>> BEGIN Records provided

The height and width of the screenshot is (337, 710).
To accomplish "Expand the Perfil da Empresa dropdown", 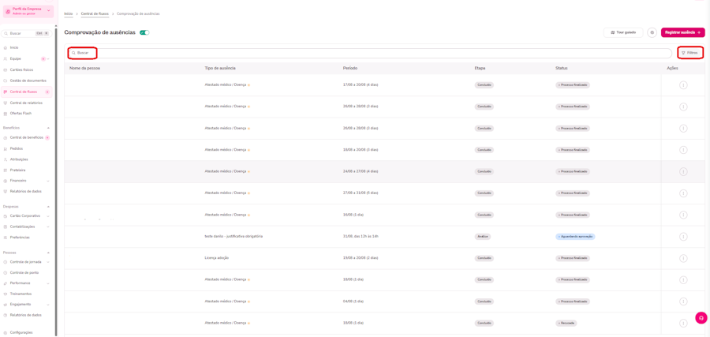I will pyautogui.click(x=48, y=11).
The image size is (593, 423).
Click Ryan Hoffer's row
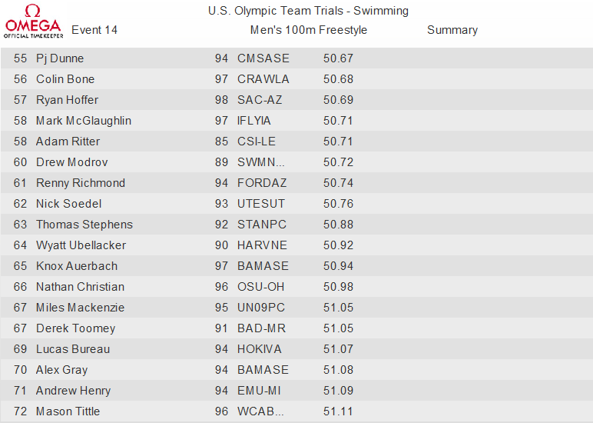tap(297, 100)
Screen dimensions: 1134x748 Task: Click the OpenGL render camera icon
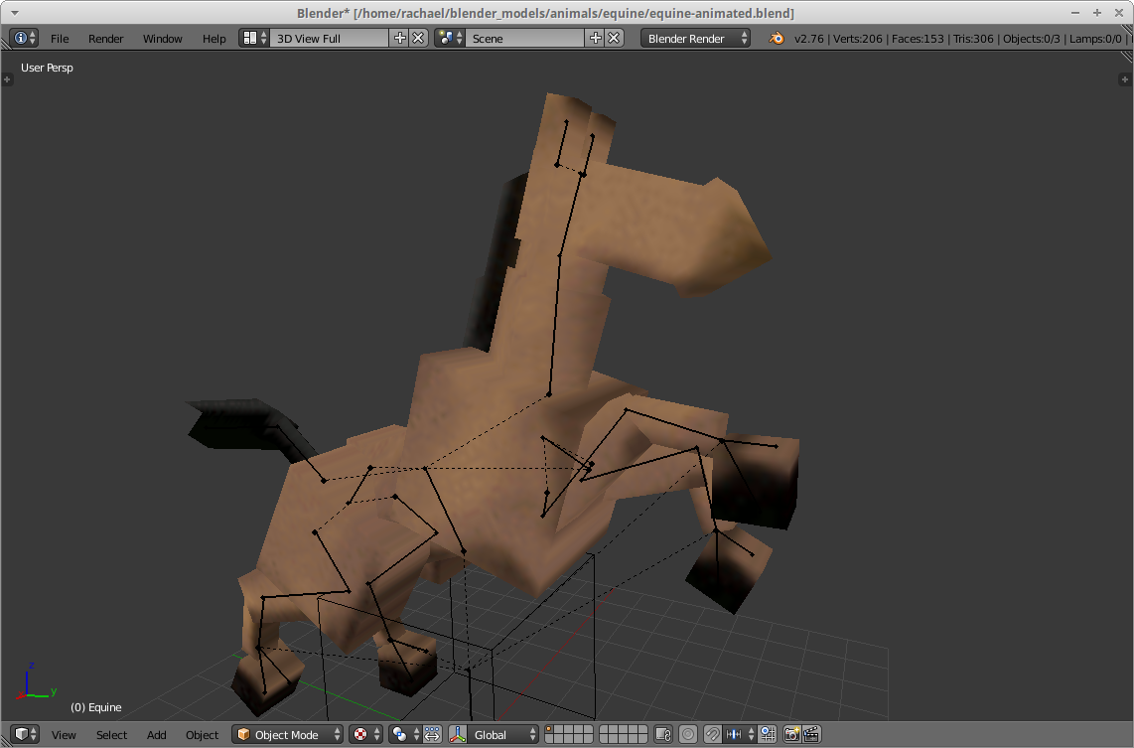[x=791, y=735]
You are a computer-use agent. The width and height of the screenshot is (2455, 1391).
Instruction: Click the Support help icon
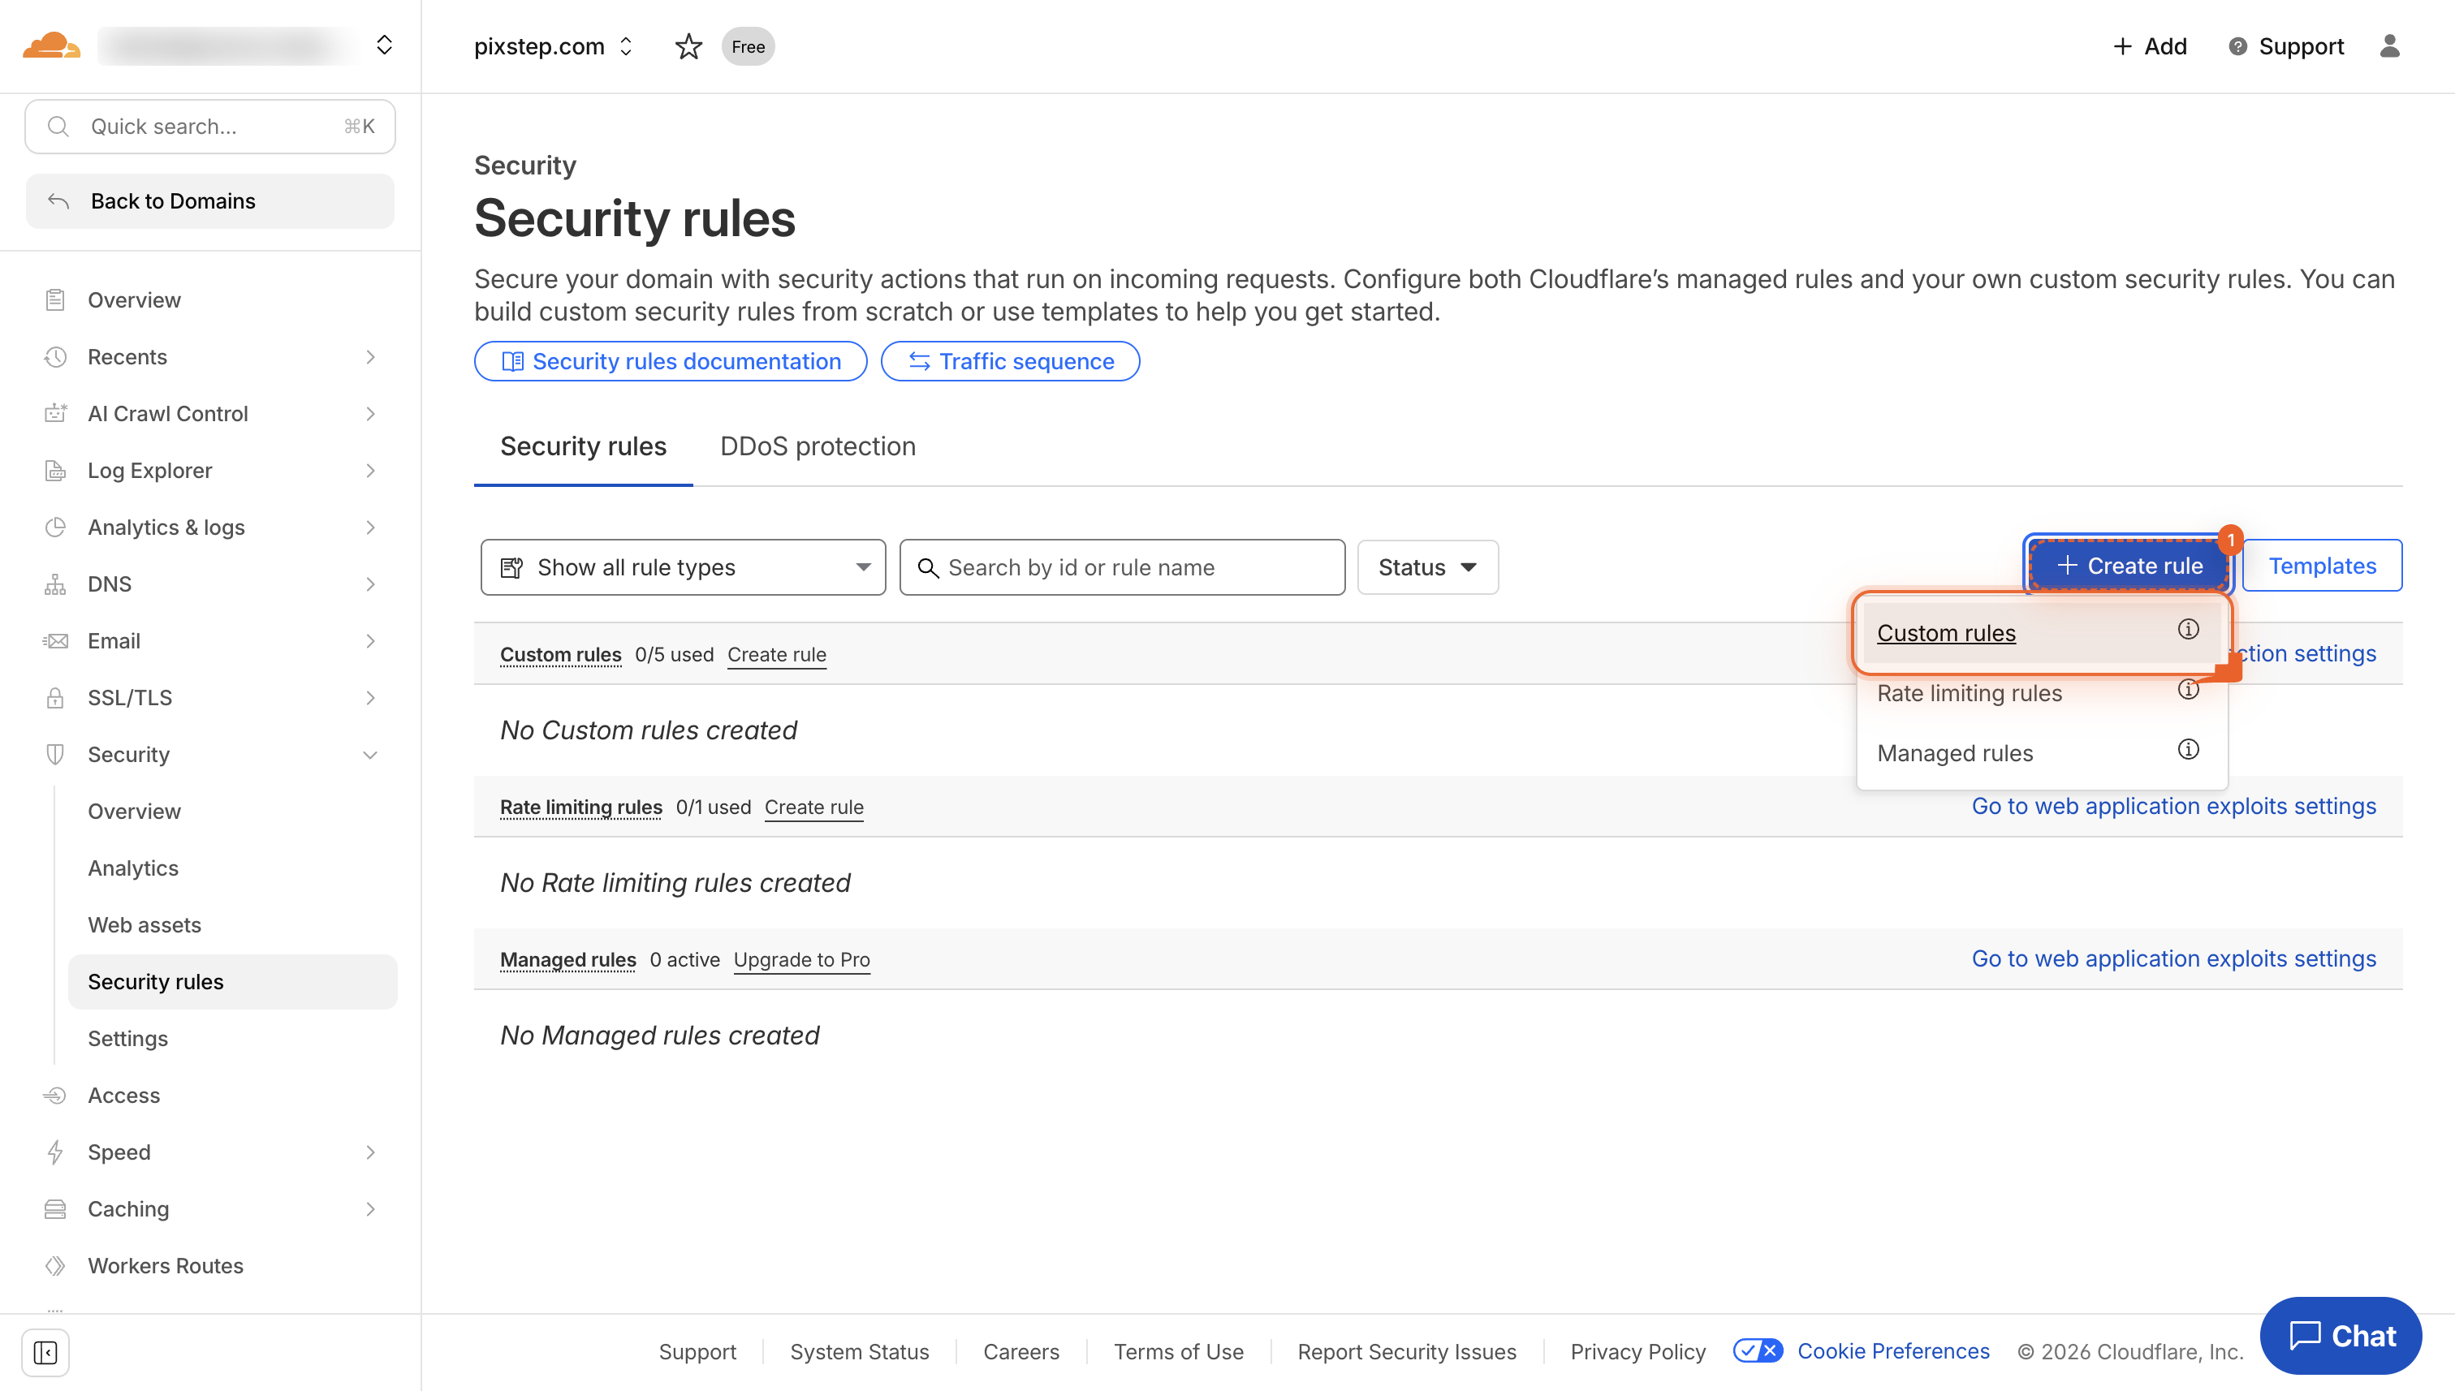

>> END Records provided

- **Directions**: Rewrite the listing starting at the line containing "The image size is (593, 423)." and ending at the end of the listing, changing "icon" to "button" and leaving everything else the same. Leave the pictures out of your answer.

- **Response**:
The image size is (593, 423).
Click Ryan Hoffer's row
tap(297, 100)
Screen dimensions: 1134x748 Task: Click the OpenGL render camera button
[x=791, y=735]
You are a computer-use agent. The width and height of the screenshot is (2455, 1391).
Instruction: Click the Support help button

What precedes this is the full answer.